◆ **YOUR GOAL**
Copy the lines from the one containing "868x482 pixels. At" up to and including the one containing "coord(201,107)", changing "File menu" to "Edit menu" and keeping everything else the same. Leave the pictures out.

◆ **RECORDS PROVIDED**
▼
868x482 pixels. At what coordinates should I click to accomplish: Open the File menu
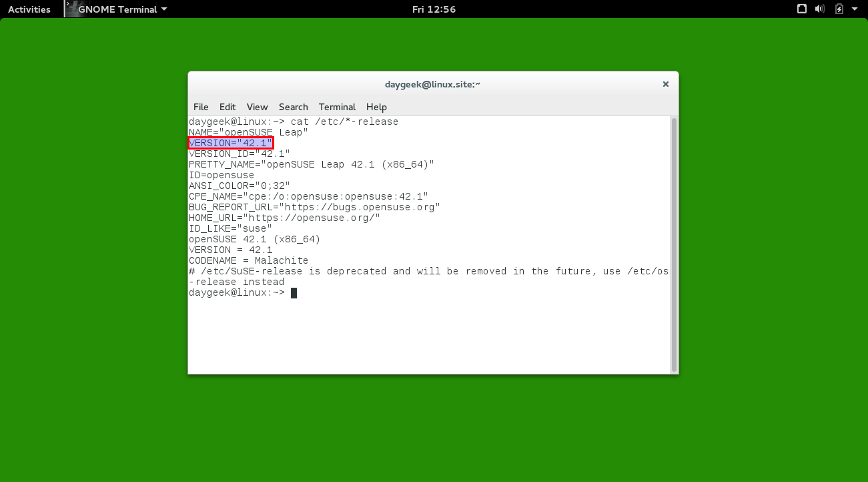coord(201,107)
▲
▼
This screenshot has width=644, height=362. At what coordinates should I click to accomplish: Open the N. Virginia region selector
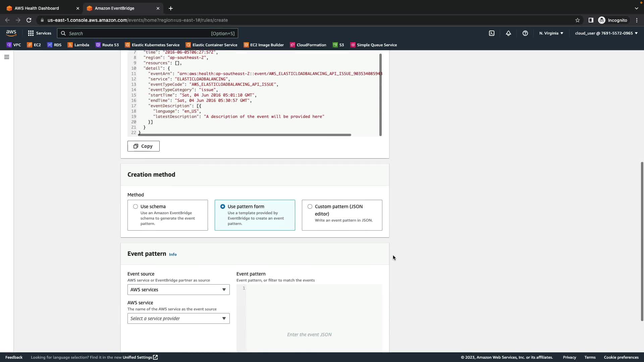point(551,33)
▲
▼
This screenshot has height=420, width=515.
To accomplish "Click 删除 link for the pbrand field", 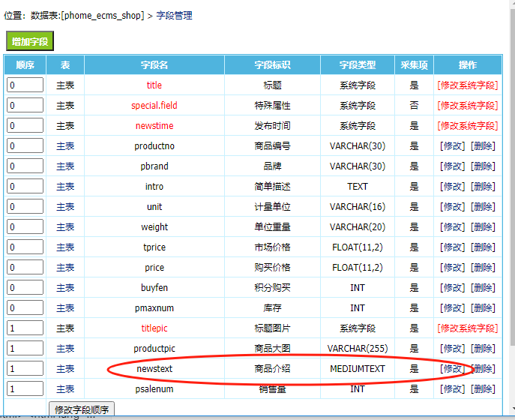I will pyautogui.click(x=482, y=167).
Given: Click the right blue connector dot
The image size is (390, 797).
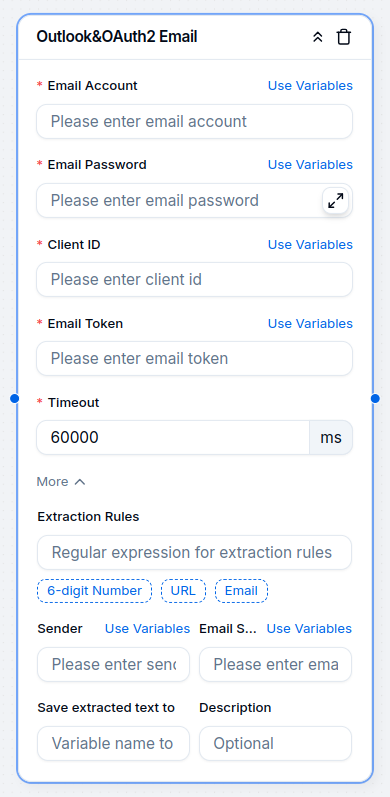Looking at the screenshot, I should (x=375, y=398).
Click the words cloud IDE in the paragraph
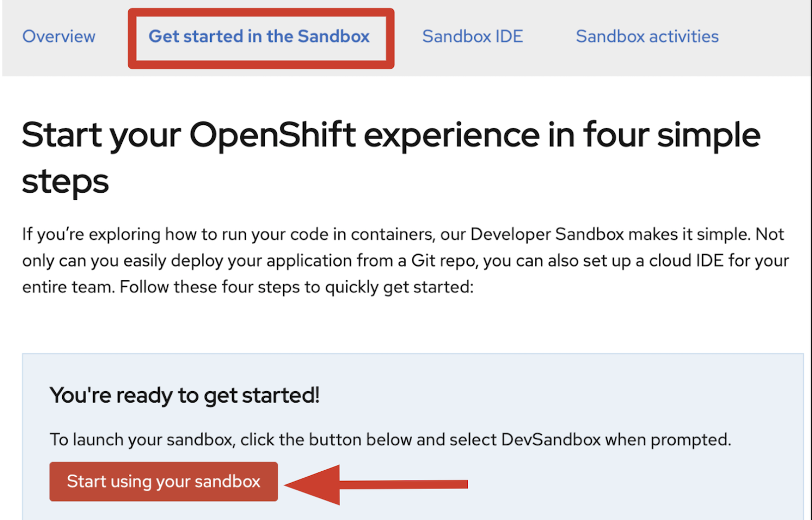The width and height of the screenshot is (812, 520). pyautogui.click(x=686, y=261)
▲
◆ **THE RESPONSE**
868x482 pixels. At what coordinates should I click to accomplish: Open the Edit menu
coord(201,107)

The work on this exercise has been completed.